The strength of these data has already led the American Heart Association (AHA) in 2011 to consider a history of preeclampsia or pregnancy-induced hypertension a major risk factor for development of CVD (24). The American College of Obstetricians and Gynecologists (ACOG) published a presidential advisory with the AHA providing specific recommendations for CVD risk factor screening for women with prior preeclampsia that was preterm (<37 weeks) or recurrent (25). In this group of women, ACOG recommends yearly screening of blood pressure, lipids, fasting blood sugar, and BMI. This recommendation relates only to women with preterm or recurrent preeclampsia, as they are at the highest risk for cardiovascular mortality, whereas the issue of screening for women with term preeclampsia is not addressed.
The observation made by the ACOG between term and preterm preeclampsia is important as the magnitude of the previous findings is further emphasized by the severity, recurrence, and gestational age of onset of the hypertensive disorder.

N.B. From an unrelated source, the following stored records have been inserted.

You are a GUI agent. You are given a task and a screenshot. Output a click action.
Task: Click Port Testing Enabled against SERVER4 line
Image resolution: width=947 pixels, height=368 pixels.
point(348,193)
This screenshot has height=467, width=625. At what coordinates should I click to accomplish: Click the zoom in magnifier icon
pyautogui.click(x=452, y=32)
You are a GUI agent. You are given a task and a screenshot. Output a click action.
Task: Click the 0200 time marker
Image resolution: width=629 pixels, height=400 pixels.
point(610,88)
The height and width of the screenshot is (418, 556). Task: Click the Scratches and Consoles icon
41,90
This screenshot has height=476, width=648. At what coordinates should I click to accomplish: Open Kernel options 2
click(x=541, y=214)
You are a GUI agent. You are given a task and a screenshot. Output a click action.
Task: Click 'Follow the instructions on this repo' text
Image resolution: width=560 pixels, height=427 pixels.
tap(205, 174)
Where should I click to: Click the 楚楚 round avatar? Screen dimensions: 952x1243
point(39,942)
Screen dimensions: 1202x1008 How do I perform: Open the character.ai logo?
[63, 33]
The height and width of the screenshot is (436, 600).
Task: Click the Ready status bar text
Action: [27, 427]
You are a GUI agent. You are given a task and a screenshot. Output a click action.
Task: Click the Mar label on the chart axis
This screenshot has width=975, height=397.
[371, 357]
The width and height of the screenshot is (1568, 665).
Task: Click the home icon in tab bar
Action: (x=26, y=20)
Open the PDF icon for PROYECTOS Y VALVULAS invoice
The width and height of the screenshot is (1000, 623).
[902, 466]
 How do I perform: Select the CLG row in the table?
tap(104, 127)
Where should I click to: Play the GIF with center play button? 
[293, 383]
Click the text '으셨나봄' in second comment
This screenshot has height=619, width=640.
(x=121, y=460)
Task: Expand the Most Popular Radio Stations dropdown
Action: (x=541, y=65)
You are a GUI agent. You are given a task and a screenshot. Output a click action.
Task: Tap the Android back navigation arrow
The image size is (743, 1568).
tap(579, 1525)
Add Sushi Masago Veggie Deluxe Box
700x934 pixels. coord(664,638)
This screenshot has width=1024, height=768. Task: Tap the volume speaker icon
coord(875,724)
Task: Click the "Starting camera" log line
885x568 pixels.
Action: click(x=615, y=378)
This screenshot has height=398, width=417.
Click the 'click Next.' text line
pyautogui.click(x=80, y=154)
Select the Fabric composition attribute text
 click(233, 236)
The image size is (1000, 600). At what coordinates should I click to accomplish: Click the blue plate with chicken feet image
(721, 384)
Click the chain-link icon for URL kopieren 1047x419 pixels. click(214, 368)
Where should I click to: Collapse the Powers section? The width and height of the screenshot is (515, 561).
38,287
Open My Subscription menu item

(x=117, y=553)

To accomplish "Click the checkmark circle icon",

Early and late onset of preeclampsia
Women with early onset preeclampsia are at a significantly higher risk for vascular disease compared to late-onset preeclampsia (Figure 9.1). A Norwegian population-based cohort study of 626,272 deliveries found that women who had preeclampsia had a 1.2-fold higher long-term risk of death (95% CI 1.02–1.37) than women who did not have preeclampsia. When stratified by term or preterm birth, given that preeclampsia might be more severe if onset is preterm, the risk increased to 2.71 (1.99–3.68) in women with preeclampsia and preterm delivery compared to women without preeclampsia who delivered at term. Furthermore, the risk of death from cardiovascular causes among women with preeclampsia and preterm delivery was 8.12-fold higher (4.31–15.33) than women without preeclampsia who delivered at term, whereas women with preeclampsia who delivered at term had only a 1.6-fold (1.01–2.7) higher risk of cardiovascular death (26). Likewise, in the California Health and Development Study, women with prior preterm preeclampsia (onset of preeclampsia <34 weeks) had a 9.5-fold increased risk for cardiovascular death compared to women with normotensive pregnancies, in contrast to a 2.1-fold risk among women with previous late-onset preeclampsia (27). Similar results were reported a couple of years later in another Norwegian study, where the hazard ratio (HR) for cardiovascular death associated with preterm preeclampsia (delivery <37 weeks) was 3.7 times higher but only 1.6 times higher among women with prior term preeclampsia, both compared to normotensive pregnancies (28).
Severity of preeclampsia
A dose-response relationship has been observed between the severity of preeclampsia and the long-term risk of CVD (Figure 9.2). In 2015, Kessous et al. (11) also reported a significant association between preeclampsia and cardiovascular morbidity and showed a linear association between the severity of preeclampsia (no preeclampsia, mild preeclampsia, severe preeclampsia, and eclampsia) and the risk of future cardiovascular morbidity (2.75 versus 4.5% versus 5.2% versus 5.7%, respectively, p = 0.001). Similar results were published in earlier studies (29,30) and were also found in the previously mentioned meta-analysis by McDonald et al., as mild, moderate, and severe preeclampsia were associated with RR of 2.00, 2.99, and 5.36, respectively, of developing future CVD (21).
Figure 9.2 Risk of cardiovascular hospitalization for women with and without preeclampsia according to severity. (Source: Ref. 11.)